Text zur Analyse:
......

Eine Mutter erzählt: Unser Weg aus Long Covid

Ein Kind sitzt im Schlafanzug auf einem Bett und hält sich den Kopf vor einem hellen Fenster.
Der elfjährige Andi konnte nur noch liegen. Wie seine Mutter ihm aus dem Erschöpfungssyndrom half und warum sie sich vom Gesundheitssystem im Stich gelassen fühlt.

Als Andi in den Sommerferien hohes Fieber und starken Schwindel bekam, ahnte die Familie nicht, wie sehr sich ihr Leben ändern würde. „Wir dachten, es ist ein Infekt“, erinnert sich seine Mutter Katharina B. Doch das Fieber kam immer wieder, der Schwindel blieb. Hinzu kamen Müdigkeit und Konzentrationsprobleme, die den Elfjährigen stark einschränkten. Der Kinderarzt fand nichts, sein Zustand wurde zunehmend schlechter.

......

Angezeigte Daten:
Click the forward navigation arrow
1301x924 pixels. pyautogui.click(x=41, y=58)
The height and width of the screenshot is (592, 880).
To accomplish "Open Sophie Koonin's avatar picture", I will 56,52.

......

Aufgabe:
Beantworten Sie anhand des Textes über Andis Long Covid diese Fragen:
1. Wie alt ist Andi?
2. Wann bekam Andi hohes Fieber und starken Schwindel?
3. Was fand der Kinderarzt?

Antwort:
1. Andi ist elf Jahre alt.
2. In den Sommerferien.
3. Der Kinderarzt fand nichts.